Bu örnek bütün Erbil Türkleri için geçerli idi. Korku, korku ve korku… Desteksiz olan halkı yıldırdı ve bu bugün bütün açıklığı ile devam etmektedir: “Ya benimle olacaksın veya seni yanıma katarım!” Zamanla, özellikle Irak Devletinin Kürtlere 1970’li yıllarda verdiği haklardan sonra, Erbil’e geniş Kürt göçü ve işgali başlar. Her ne kadar Erbilli Türklerin duyarlılığı ve Kürtlere karşı tepkileri hoşgörü içinde de olsa, günün koşulları gereği, Irak Hükümetinin yanlı tutumu ve Türkiye’nin de konuya yan gözle bakması da eklenirse, Erbil halkı açık olarak bu değişikliğe tepki göstermemiş, gösterememiştir. Ne benzerliktir ki, yıllar sonra Kerkük’te benzeri durumla karşılaşıldı ve ciddi bir tepki gösterilmedi.
Bir önemli konu da, Erbil’de bazı ailelerin fertleri kendi içlerinde kimlik sorunları yaşamışlardır. Bu çelişkili durum zaman içinde, yukarıda anlatmaya çalıştığım ailelerin bazı şahsiyetleri, bugün Kürtlerin yanında hizmet etmek zorunda kalmışlardır.
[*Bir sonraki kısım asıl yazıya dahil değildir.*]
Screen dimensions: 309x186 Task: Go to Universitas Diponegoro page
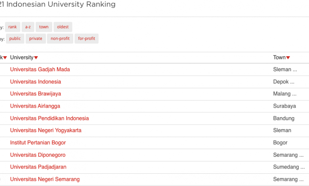[x=38, y=155]
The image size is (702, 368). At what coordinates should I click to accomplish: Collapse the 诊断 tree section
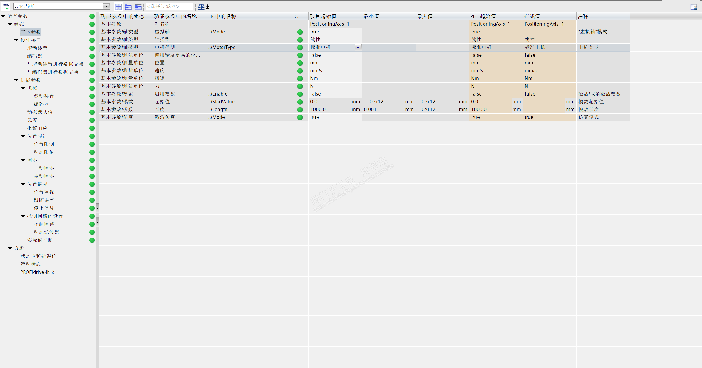tap(10, 248)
Dünde bugünde bakanlıklarda yer almışlardır. Umarım Türk olduklarını ön planda tutarlar.
Bu konunun detayına girmek istemem. Erbil’de tanıdığım dostlarım, 1990 yılından sonra verdikleri kimlik savaşlarını ve 1996 yılında uğradıkları silahlı saldırıları unutmamışlardır.
Erbil, dün olduğu gibi bugün de Türk şehridir. Tarih incelendiği zaman ve çarşı-pazara, halk arasına inildiğinde ispata gerek yoktur. Her Erbilli Türkçe konuşur, Türk bilincini taşır. Yıllar önce Kale’nin “Küçeleri” Türklere aitti, Kale içinde yabancı bir kimse olmazdı ve eski Erbil kadınları “sarı çizme” giyerlerdi.
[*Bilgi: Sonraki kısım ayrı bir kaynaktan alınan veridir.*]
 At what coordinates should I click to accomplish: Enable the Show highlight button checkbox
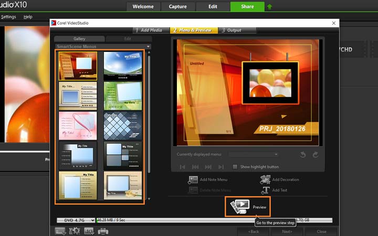click(235, 167)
Birkaç gün önce Erbil’de Irak Türkmen Cephesi (ITC) Bürosu yeniden açıldı. Açılmasını, siyasi hüviyet ve yerel yönetimin Türklere yakınlık göstermesinin altında yatan ileriye dönük emeller ve siyasi çıkarlar yönünde olduğunu temkinle karşılamak gerekir. Buna rağmen, badirelerden geçen, deneyimler kazanan Türkmenler de elbette konuyu bilmekte ve ona göre tedbir alıp, açılan ITC Bürosunu çalışmalarını ona göre düzenlemeleri yararlı olacaktır. Tarih hiçbir zaman benliğine hizmet edenleri unutmaz, aksini yapanları da af etmez.
Yeniden açılan ITC Erbil Merkezi’nin hayırlı uğurlu olmasını diler, Yönetim Kuruluna başarı dileklerimle candan kutlarım.